Talend Open Profiler video

6 08 2008

I found this video on Talend Open Profiler 1.0.0 on a French website dedicated to Business Intelligence.

The first video shows the installation of TOP on a Windows system and presents the layout of the application.

The second video is more interesting because it shows the functionalities of TOP. The demo shows how to create your own analyses and what you can tell about the quality of your data with a few clicks. It shows the use of the patterns indicators to check the validity of the email addresses, the phone numbers…

With this video, you can judge about the power of TOP in terms of speed. In this example, profiling around 7000 rows with all indicators selected and a few patterns defined takes less than 2 seconds.

If you want to test it by yourself, go to the Talend download page. You can even try the latest milestone release 1.1.0M1.





How to launch TOP with a specified JVM?

1 08 2008

If you need to specify the JVM path to be used by Talend Open Profiler. Simply edit the TalendOpenProfiler-XXX.ini corresponding to your system and add the following 2 lines at the beginning of the file:
-vm
C:/usr/bin/java.exe

Be sure to write them on 2 lines, not on one line, otherwise it will not work.

The same configuration setting applies to Talend Open Studio.

Source: Eclipse FAQ.





TOP: New version

4 07 2008

Some new features have been added. Here is a list:

  • A toolbar has been added with the buttons for running analyses, previewing graphics, saving files.
  • You can now drag & drop column into the analysis editor.
  • Some predefined analyses are now available by a right click on the columns.
  • The pattern editor is open when you create a new pattern so that you can easily modify your patterns.
  • A button for adding pattern indicator to a column in the analysis editor

Some bugs have been fixed. Among them, the most important are:

  • The frequency table now works
  • The cheat sheet is open at start
  • The number of elements is displayed correctly in the DQ repository view

Go to download page. Check also the “Getting started guide”: a new section with a short introduction to the usage of patterns.





Talend Open Profiler

20 06 2008

I have been working on this project for a few months now and I am pleased to announce the first public release candidate of Talend Open Profiler.
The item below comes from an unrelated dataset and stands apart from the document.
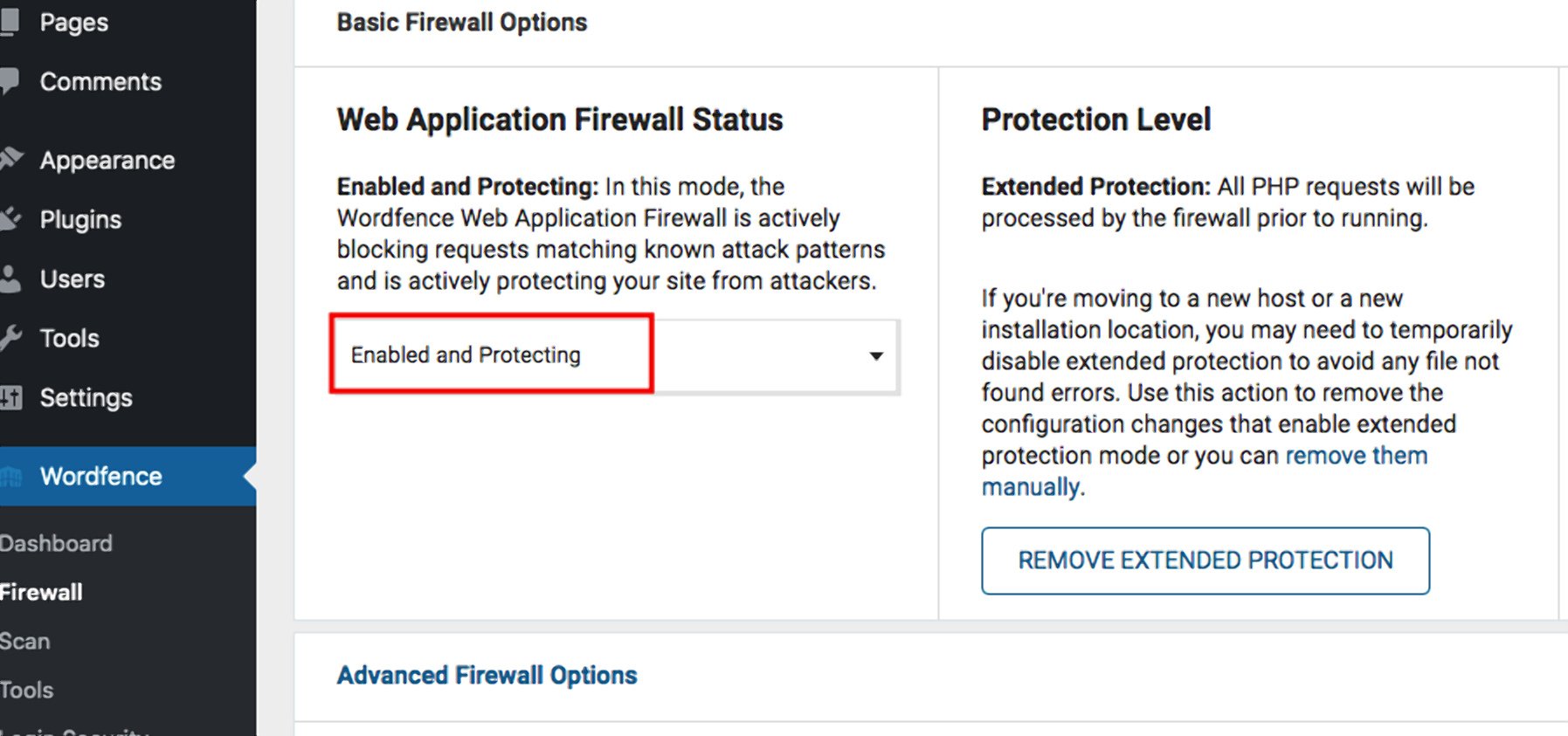Click the Pages icon in sidebar
The height and width of the screenshot is (736, 1568).
pyautogui.click(x=10, y=22)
This tool helps you to browse, explore your databases and analyze your data. For each column that you want to analyze, you have several indicators at your disposal: row counts, null counts, duplicate counts… field length, frequency table, summary statistics… There are also indicators based on regular expressions. These indicators helps you to discover the percentage of data of bad quality.

You have the possibility to create your own expressions to check your data against whatever pattern you want.

The analyses that you create are automatically saved so that you can be run them several times and see how your data quality evolves.

Talend Open Profiler

You can download this profiling tool on the Talend site. The installation guide is on the Talend community wiki. And a short documentation for getting started is available in the documentation section.

If you find bugs or want to see new features, just fill a report at the Talend’s bugtracker.

If you want to discuss about Talend Open Profiler, data profiling, data quality, simply go the forum. We have open a section dedicated to this new tool.

If you want to know whether your data are as clean as a lotus leaf, try it.





Open Source Business Intelligence

28 05 2008

For French readers, you can find an introduction to open source business intelligence here. It is a short introduction for people new to BI with some useful links.

You can also find (still for French readers) on my other blog some hints on dimensional modeling extracted from the great book from Ralph Kimball and Margy Ross: “Entrepôts de données, guide pratique de modélisation dimensionnelle“.